◆ LISTED ENTRIES ◆

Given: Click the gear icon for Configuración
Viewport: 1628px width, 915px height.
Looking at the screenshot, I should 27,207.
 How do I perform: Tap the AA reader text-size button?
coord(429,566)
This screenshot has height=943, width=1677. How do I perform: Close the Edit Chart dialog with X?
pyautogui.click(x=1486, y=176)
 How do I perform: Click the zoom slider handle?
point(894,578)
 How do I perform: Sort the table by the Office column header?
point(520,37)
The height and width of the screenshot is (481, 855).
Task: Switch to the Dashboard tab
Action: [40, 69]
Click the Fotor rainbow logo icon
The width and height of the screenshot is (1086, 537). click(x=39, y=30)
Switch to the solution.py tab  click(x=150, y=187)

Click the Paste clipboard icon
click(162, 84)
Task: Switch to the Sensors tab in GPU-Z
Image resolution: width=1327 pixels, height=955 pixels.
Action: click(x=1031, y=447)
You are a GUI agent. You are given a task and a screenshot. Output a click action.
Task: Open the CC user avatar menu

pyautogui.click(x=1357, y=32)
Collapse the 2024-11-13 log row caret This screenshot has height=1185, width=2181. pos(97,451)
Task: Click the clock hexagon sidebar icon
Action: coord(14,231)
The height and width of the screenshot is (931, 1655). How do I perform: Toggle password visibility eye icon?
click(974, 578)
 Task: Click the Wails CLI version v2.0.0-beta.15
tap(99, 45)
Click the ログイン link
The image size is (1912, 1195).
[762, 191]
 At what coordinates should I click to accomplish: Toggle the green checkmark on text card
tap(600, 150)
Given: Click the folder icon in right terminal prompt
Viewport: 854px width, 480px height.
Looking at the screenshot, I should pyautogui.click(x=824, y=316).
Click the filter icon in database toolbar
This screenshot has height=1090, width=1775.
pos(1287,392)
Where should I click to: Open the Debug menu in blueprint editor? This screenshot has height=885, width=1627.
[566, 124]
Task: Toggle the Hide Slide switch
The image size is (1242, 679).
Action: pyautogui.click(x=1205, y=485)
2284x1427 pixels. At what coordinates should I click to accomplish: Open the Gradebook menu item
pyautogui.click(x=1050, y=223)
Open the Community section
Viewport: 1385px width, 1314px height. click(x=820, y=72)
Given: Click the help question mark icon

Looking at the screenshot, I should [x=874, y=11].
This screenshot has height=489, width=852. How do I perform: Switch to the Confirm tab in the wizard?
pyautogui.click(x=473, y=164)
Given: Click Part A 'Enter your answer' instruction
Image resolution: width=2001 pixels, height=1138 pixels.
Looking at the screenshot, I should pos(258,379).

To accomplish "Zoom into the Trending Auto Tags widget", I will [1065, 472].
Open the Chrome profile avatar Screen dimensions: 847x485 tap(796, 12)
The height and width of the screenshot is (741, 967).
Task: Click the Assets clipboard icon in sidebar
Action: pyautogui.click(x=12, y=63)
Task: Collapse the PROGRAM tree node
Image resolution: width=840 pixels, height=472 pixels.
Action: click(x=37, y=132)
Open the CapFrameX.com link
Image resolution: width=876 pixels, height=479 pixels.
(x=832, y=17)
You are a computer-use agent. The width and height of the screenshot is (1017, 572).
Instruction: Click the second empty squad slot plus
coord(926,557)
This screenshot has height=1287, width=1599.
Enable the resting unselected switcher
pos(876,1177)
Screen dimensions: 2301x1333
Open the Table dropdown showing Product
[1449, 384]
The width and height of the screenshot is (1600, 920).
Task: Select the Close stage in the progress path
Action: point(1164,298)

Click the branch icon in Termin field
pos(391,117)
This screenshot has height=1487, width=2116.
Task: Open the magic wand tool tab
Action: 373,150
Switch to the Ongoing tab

◆ TASK ITEM ◆
Would you print exactly and only the lines of the material above that run from the line with "Given: Click the help question mark icon" through the line with "Given: Click Part", both included?

◆ EXERCISE OUTPUT ◆
Given: Click the help question mark icon

Looking at the screenshot, I should [x=874, y=11].
This screenshot has height=489, width=852. How do I perform: Switch to the Confirm tab in the wizard?
pyautogui.click(x=473, y=164)
Given: Click Part A 'Enter your answer' instruction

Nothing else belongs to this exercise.